Comments are off for this post

Bloomberg: Populists Taking Power Tend to Be Good for Stocks, Study Shows

” ‘There is surprising little evidence that populists are bad for markets,’ Schularick told the event organized by the European Association for Banking and Financial History, and Allianz Global Investors. ‘The contrary seems often to be the case.’ ”

“Schularick defines populists as charismatic, confrontational politicians who claim to speak for “the people” against the elites, often pursuing protectionist and nationalist policies. His study shows that bond yields fell a median of 12.7 percent 2 years after such individuals took power. Five years later, stocks gained a median of 45 percent, while sovereign ratings usually improved and currencies appreciated.”

“These findings go against the received wisdom of economists, identified by Rudiger Dornbusch and Sebastian Edwards in their 1991 essay on ‘The Macroeconomics of Populism:’ ‘Populist policies do ultimately fail; and when they fail it is always at a frightening cost to the very groups that were supposed to be favored.’ ”
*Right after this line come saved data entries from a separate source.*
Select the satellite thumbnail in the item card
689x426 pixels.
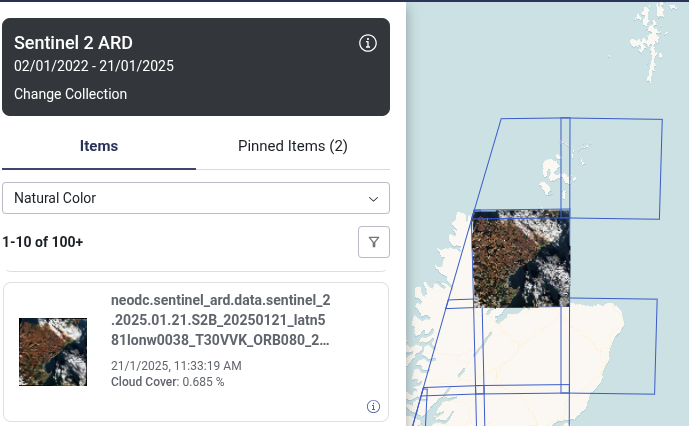click(x=53, y=352)
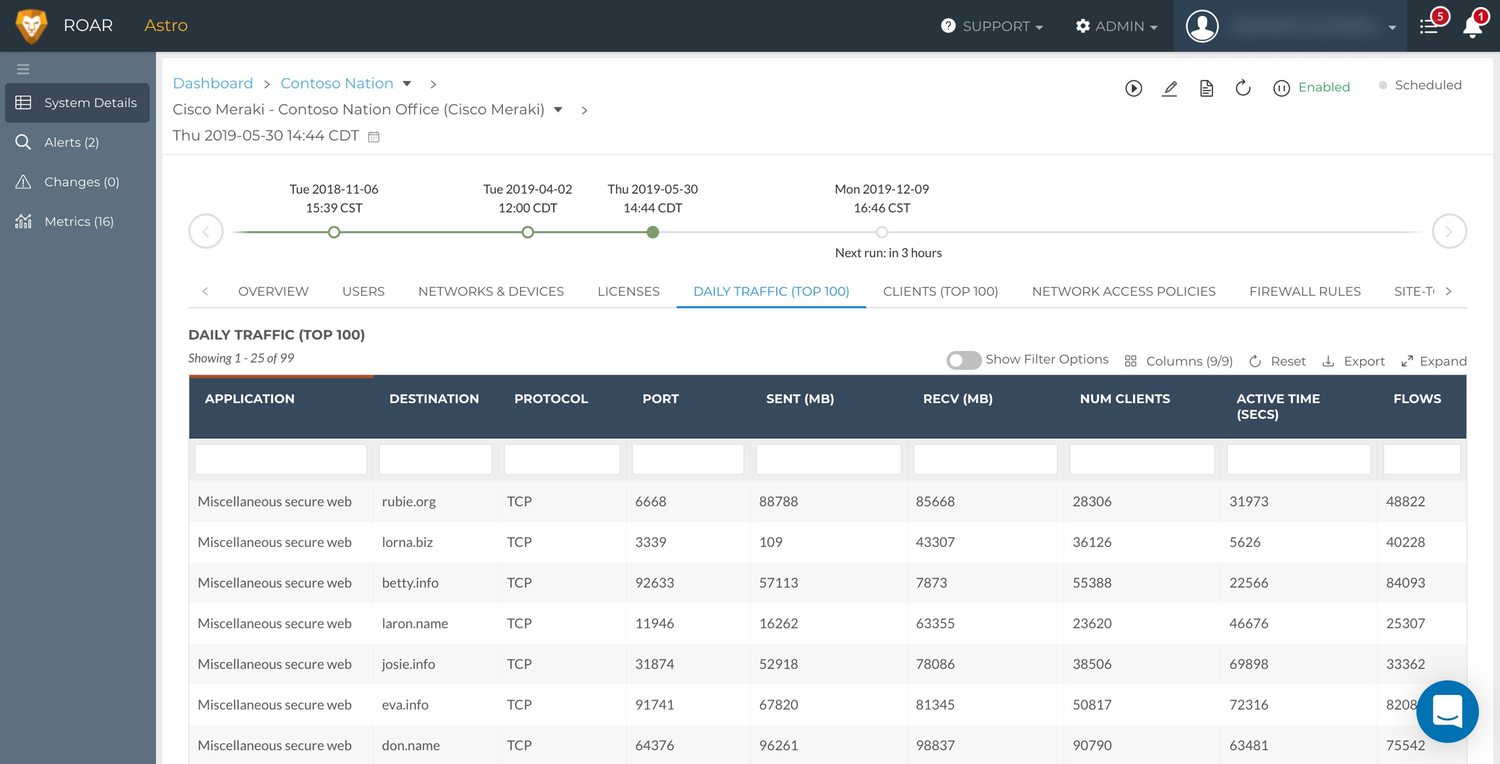
Task: Switch to the FIREWALL RULES tab
Action: 1305,291
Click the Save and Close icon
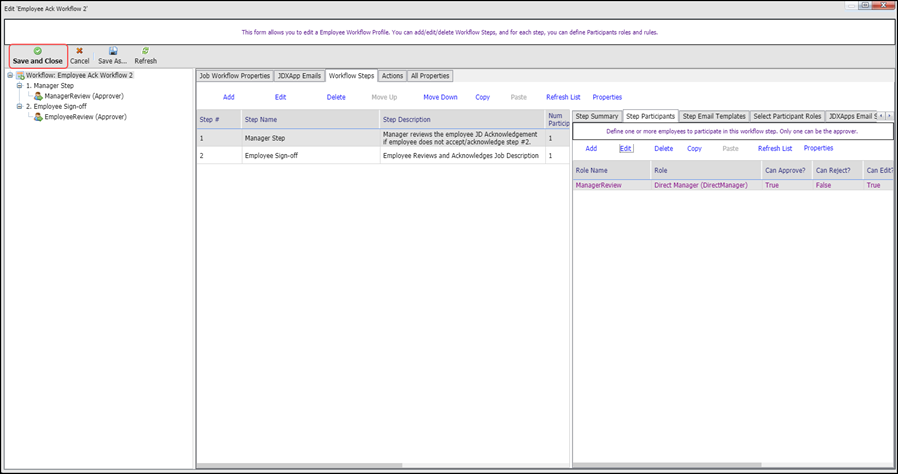This screenshot has height=474, width=899. click(37, 50)

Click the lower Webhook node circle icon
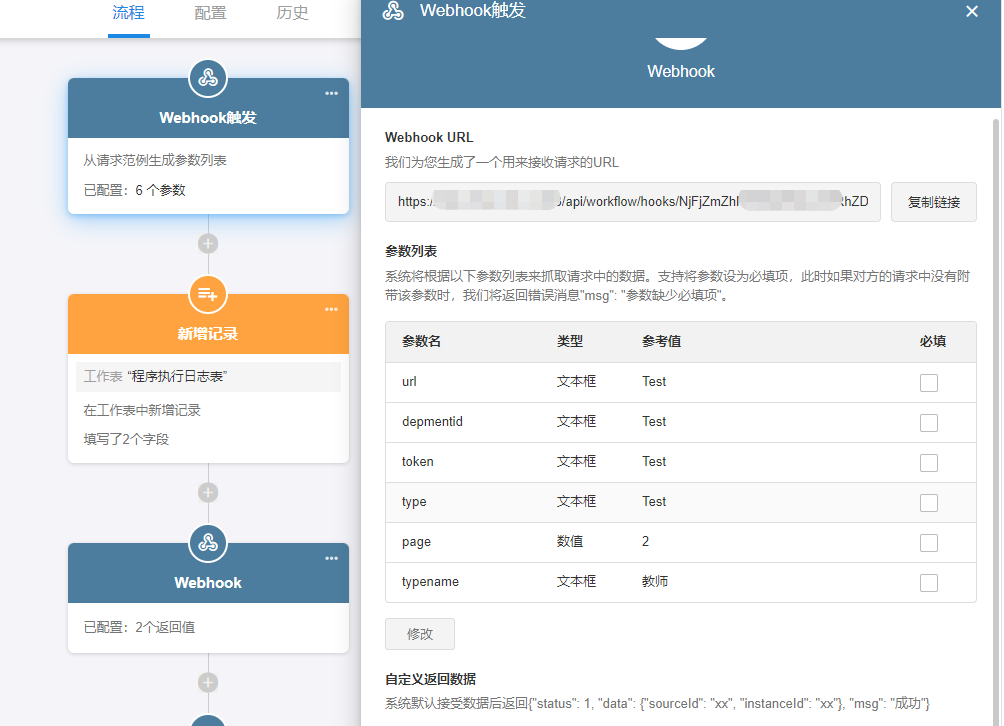pyautogui.click(x=208, y=543)
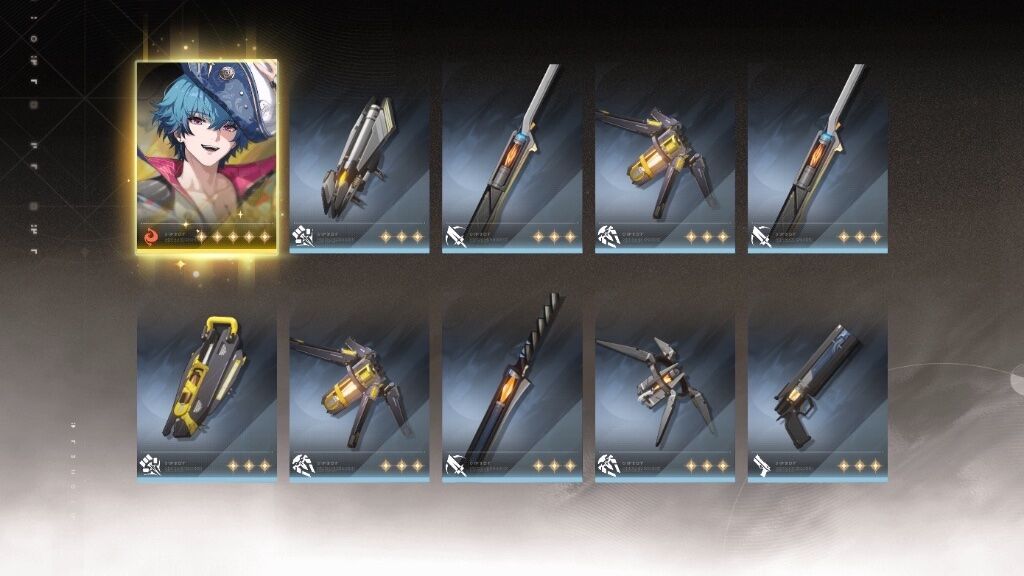
Task: Click gauntlet type icon on yellow-handled gauntlets card
Action: pos(150,465)
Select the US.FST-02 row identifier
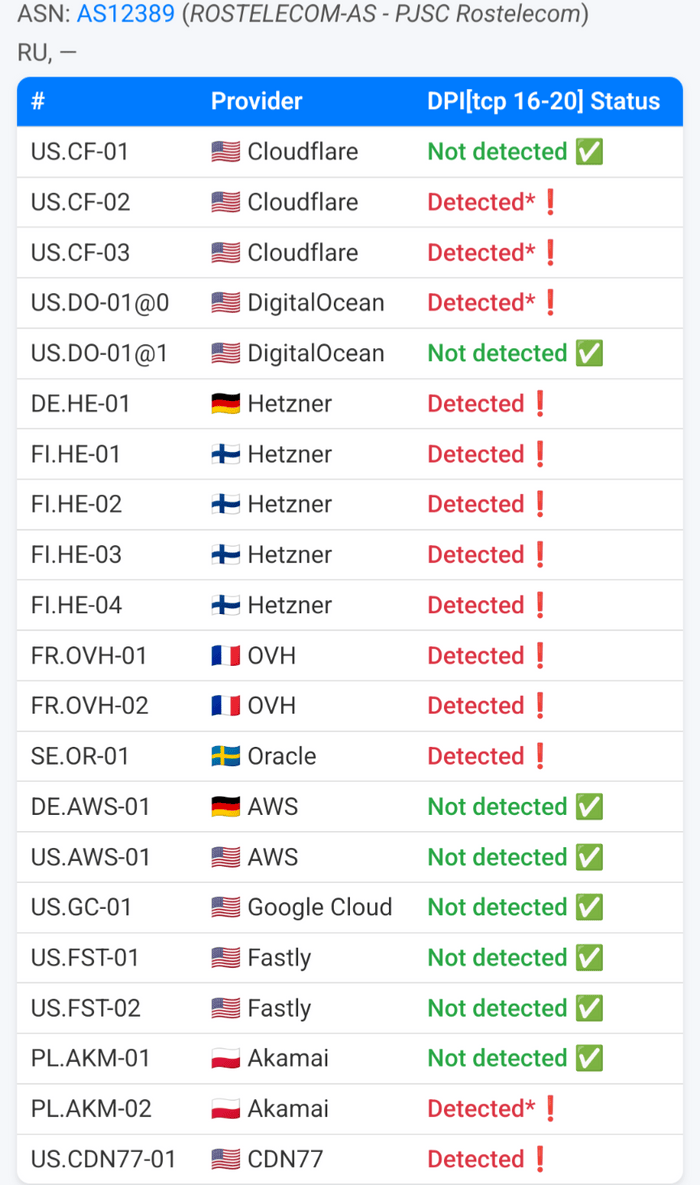This screenshot has width=700, height=1185. [x=85, y=1008]
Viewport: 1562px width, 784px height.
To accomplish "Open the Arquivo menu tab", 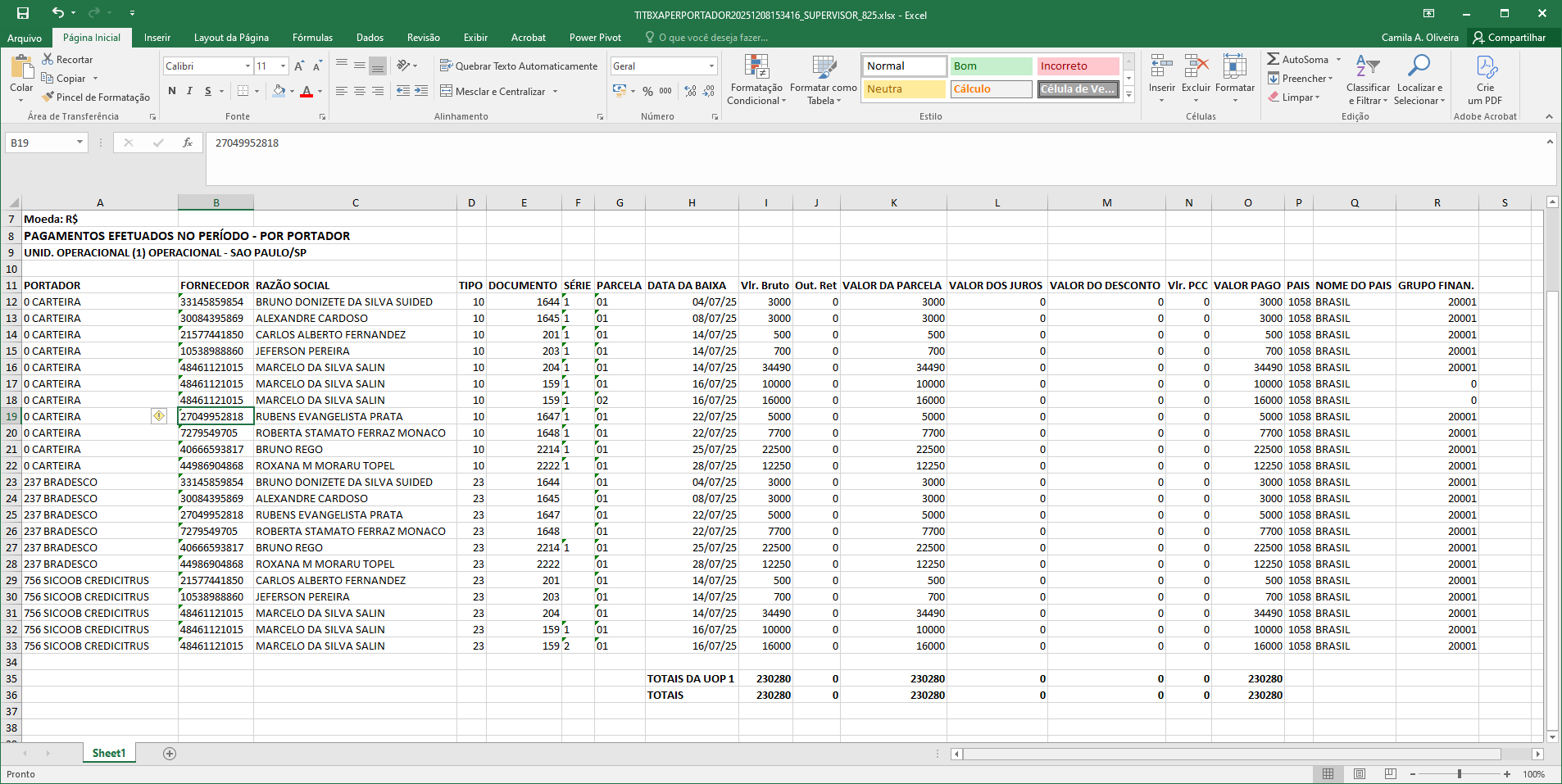I will click(x=25, y=38).
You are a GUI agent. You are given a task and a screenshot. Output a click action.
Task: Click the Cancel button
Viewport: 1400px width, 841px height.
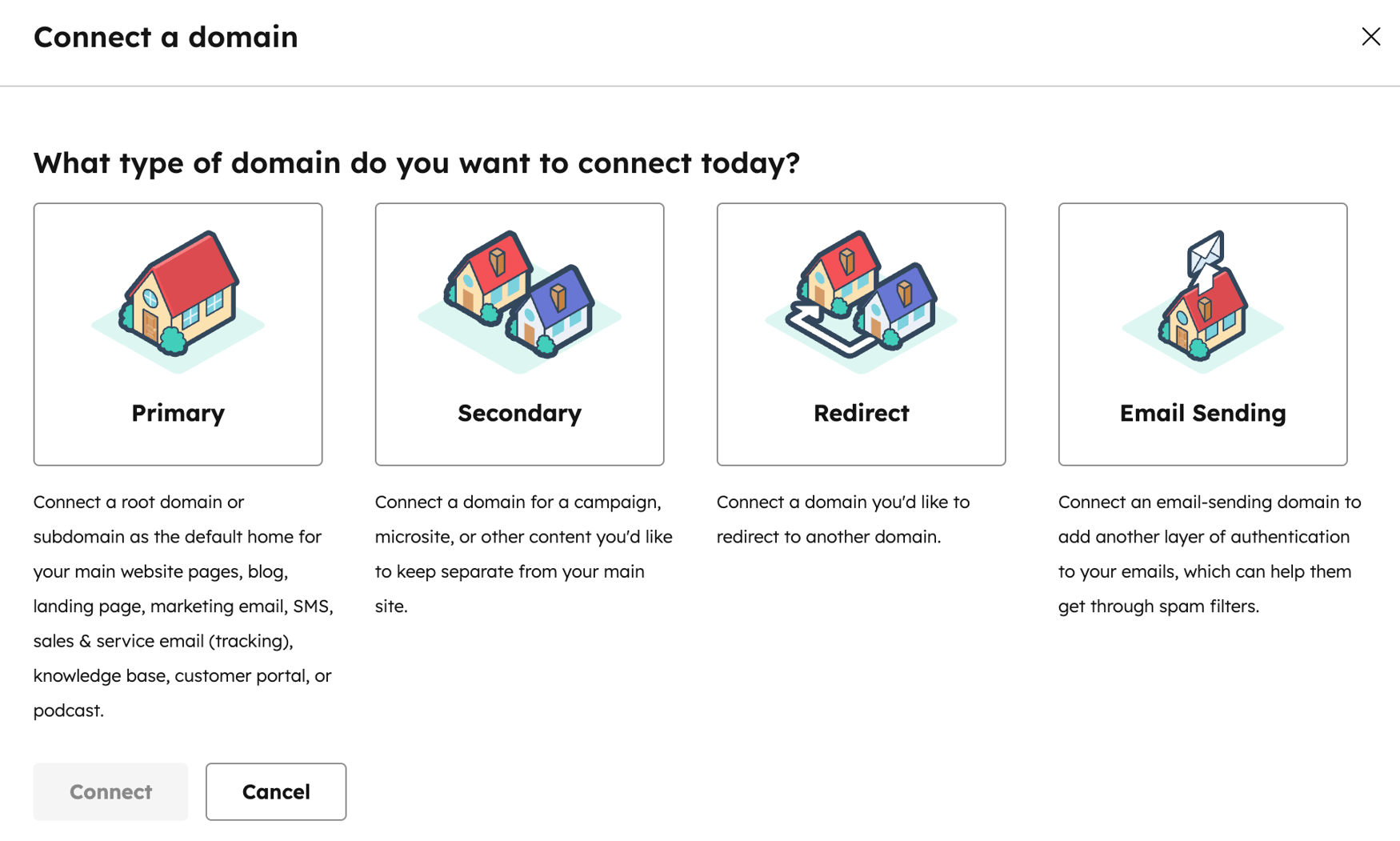[x=275, y=791]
“Schularick suggests some reasons for the unlikely success of populist policies: anti-establishment insurgents usually come to power after a crisis, and thus enjoy the fruits from an overdue upswing; protectionism, competitive devaluations and public spending often prove a boon for national companies, boosting the local stock market; and some of their policies, like public investment in a downturn, just work.”